2020.11.13 ■新生銀が変額年金の新商品販売 クレディ・アグリコル生命と共同開発[2020年11月16日]
新生銀行(東京都中央区、工藤英之社長)は11月16日から、クレディ・アグリコル生命と共同開発した変額個人年金の新商品「攻守力」(正式名称:変額個人年金保険(11))の販売を開始する。人生100年時代を見据えた運用特化型の円建て変額個人年金保険で、顧客が払い込んだ保険料を一定期間特別勘定で運用を行った後、その運用実績に応じて受け取る年金額が変動(増減)する。運用については、13種類の豊富なファンドラインアップを自由に組み合わせことができるほか、初の試みとして顧客ニーズに合わせたポートフォリオの紹介に活用する「ポートフォリオ・リスク算定ツール」を導入。同社では同商品の販売を通じて、顧客に対して最善の利益提供を目指したい考えだ。
新商品の変額個人年金「攻守力」は、長期・分散投資に最適な設計を行い、課税の繰り延べ効果による中長期運用が可能な商品で、初年度に偏った代理店手数料体系を見直し、初年度以降、資産残高に応じた一定割合の手数料を継続的に銀行が受け取るという独自の販売手数料体系を採用している。
さらに、顧客ニーズに合わせたポートフォリオの提案やアフターフォローを実施するため、初めての試みとして、同社がクレディ・アグリコル生命と共同開発した「ポートフォリオ・リスク算定ツール」を導入し、特別勘定の組み合わせによって異なるリスクを計算して顧客のリスク許容度に合致した提案を行う。
契約年齢は20歳~75歳、保険料の払込方法は一時払のみで、200万円~3億円となる。一定の条件で3億円を限度に被保険者が75歳までは基本保険金額の増額が可能。年金種類は確定年金のみで、積立期間は10年。変更後の被保険者の年金支払開始日時点の年齢が85歳以下となる範囲内で、年金支払開始日を1年単位で最長10年繰り下げることができる。
運用については、株式や債券、不動産投資信託などの13種類の特別勘定を自由に組み合わせることができ、電話やウェブサイトでのスイッチング(積立金の移転)が可能で1保険年度につき15回までは手数料も無料。
運用効率については、一時払保険料を全額特別勘定に繰り入れるため、高い運用効率を目指す費用設定となっており、積立金額が基本保険金額を下回った場合にのみ発生する危険保険料を導入することで、好調時の運用効率を損なわない仕組みになっている。
積立期間中に被保険者が死亡した場合に積立金額または基本保険金額のいずれか大きい額の死亡保険金を支払うシンプルな保険機能を提供し、積立金額が基本保険金額を下回っていた場合でも、基本保険金額が最低保証される。

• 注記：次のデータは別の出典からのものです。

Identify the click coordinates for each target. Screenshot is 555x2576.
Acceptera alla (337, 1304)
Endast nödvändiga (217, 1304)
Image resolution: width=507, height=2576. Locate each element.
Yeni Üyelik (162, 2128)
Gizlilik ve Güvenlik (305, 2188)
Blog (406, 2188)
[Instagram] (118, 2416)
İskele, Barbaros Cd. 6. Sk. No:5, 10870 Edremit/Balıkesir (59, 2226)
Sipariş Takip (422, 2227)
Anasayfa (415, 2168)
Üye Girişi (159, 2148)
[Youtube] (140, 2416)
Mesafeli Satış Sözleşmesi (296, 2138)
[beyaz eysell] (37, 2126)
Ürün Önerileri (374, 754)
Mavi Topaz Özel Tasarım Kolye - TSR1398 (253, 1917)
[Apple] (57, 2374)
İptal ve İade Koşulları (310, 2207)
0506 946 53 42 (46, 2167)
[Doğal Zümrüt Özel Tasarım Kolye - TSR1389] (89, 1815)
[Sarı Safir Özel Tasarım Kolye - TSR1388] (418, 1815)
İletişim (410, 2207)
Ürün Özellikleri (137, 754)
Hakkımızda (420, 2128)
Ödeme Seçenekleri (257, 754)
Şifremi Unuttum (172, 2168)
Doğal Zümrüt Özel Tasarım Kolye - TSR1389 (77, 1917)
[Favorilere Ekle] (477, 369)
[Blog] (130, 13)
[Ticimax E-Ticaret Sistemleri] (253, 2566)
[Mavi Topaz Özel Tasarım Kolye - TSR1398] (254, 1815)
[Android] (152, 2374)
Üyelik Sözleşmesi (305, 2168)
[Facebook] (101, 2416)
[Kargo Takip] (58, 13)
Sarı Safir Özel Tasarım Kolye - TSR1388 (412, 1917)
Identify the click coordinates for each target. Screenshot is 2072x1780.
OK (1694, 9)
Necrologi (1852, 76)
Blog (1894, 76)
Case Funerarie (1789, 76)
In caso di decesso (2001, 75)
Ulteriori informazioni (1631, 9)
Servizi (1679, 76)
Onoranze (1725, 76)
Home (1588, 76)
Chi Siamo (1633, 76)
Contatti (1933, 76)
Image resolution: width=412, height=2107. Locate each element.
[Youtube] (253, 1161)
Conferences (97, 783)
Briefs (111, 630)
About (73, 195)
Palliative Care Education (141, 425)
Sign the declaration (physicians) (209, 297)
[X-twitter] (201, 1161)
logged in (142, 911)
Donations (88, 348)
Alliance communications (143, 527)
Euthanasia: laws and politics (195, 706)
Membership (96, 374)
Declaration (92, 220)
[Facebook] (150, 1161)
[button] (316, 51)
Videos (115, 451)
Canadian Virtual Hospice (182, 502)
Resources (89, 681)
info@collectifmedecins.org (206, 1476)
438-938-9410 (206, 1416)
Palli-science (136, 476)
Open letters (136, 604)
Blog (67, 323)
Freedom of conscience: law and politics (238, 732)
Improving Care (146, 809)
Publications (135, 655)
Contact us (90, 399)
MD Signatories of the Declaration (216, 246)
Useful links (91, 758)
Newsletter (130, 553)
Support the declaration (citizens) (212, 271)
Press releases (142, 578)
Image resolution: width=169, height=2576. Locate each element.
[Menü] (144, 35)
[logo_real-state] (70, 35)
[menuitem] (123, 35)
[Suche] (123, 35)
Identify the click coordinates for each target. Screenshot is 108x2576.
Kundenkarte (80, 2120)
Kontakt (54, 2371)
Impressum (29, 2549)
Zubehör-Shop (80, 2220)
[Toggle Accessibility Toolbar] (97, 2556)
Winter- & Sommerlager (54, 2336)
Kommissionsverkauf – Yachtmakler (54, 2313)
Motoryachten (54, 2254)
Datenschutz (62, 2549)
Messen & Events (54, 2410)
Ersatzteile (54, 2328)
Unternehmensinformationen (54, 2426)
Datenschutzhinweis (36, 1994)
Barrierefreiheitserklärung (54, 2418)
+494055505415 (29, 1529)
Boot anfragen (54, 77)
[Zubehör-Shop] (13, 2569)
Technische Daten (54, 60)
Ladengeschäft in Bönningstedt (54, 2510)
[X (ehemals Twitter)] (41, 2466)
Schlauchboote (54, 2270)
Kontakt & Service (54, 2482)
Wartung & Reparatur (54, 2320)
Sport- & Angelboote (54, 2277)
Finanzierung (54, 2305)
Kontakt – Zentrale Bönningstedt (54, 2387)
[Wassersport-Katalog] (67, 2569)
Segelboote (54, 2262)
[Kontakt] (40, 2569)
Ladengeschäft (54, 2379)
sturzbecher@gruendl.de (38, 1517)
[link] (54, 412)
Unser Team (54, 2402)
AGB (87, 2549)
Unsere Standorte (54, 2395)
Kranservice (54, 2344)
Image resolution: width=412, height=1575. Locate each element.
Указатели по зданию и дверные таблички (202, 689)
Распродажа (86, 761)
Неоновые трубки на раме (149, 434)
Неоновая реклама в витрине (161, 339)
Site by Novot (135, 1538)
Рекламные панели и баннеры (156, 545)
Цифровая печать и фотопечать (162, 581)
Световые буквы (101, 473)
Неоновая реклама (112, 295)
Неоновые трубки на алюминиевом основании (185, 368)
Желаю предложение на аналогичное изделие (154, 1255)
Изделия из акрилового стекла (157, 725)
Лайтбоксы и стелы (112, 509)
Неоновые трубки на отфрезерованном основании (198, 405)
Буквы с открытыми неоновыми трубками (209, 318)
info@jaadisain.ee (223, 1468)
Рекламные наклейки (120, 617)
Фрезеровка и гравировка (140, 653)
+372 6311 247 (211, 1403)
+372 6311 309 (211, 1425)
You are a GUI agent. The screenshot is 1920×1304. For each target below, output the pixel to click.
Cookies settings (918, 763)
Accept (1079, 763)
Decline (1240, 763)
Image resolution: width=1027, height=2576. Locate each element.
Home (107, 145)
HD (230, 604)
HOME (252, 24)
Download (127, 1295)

同商品の開発について新生銀行は、日本では少額・積み立ての投資については税制優遇策が広がりつつあるものの、一度に高額資産を運用する場合に税制優遇メリットが受けられる商品が少ない点に着目。日本でも保険商品を活用した運用商品を開発することが課題解決につながると考えたという。
新生銀行の「お客さま本位の業務運営に関する取り組み方針」では、①信頼関係を重視し顧客に寄り添う提案をするコンサルティング②顧客のさまざまなニーズに合わせた商品サービスの提供③顧客の評価を店舗やスタッフの評価に反映させる評価教育④顧客のライフスタイルに合わせたサービスや環境を提供するDX・チャネル―の四つの取り組みを促進している。
さらに、「お客さま第一」の金融サービスを追求し、顧客への最善の利益の提供に向けて全スタッフが守るべきものとして、①お客さま第一②コンプライアンス③誠実さ④プロ意識⑤責任感⑥チームワーク―の六つの価値観を「お客さまへのお約束」として定めている。
同社執行役員リテール営業総括の大竹博貴氏はこうした取り組み方針について、提案からアフターフォローまでを一連のサービスとして顧客に提供していくという覚悟の表れだと強調し、「新商品は、取り組み方針を具現化するためのソリューションになる」と自信を見せる。
また、運用先を顧客の希望に合わせて切り替えられるという特徴が、顧客本位の業務運営の促進につながるとした上で、アフターフォローと正しい提案を実践して顧客の利益につなげ、契約を継続してもらうことで、利益が発生する仕組みになっているとし、「社員のコンサルティング能力の向上やアフターフォローを強化していく」という。
今後同社は、人生100年時代を見据えた中長期の資産形成に資するソリューションとして、正しい方法で同商品を販売することを通じて、顧客からの評価を得ることに加え、良好な関係を長期にわたり構築していきたい考えだ。